PROVIDED DATA →
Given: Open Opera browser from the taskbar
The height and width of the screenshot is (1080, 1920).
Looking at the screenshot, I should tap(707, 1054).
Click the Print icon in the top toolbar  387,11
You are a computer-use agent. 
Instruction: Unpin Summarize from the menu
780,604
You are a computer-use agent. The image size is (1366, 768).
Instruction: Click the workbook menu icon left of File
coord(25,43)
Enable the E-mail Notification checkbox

SET TASK → Format every line of the listing above as a numbered list, omitting any blank lines.

TASK RESPONSE →
1. Given: Open Opera browser from the taskbar
2. The height and width of the screenshot is (1080, 1920).
3. Looking at the screenshot, I should tap(707, 1054).
4. Click the Print icon in the top toolbar  387,11
5. You are a computer-use agent. 
6. Instruction: Unpin Summarize from the menu
7. 780,604
8. You are a computer-use agent. The image size is (1366, 768).
9. Instruction: Click the workbook menu icon left of File
10. coord(25,43)
11. Enable the E-mail Notification checkbox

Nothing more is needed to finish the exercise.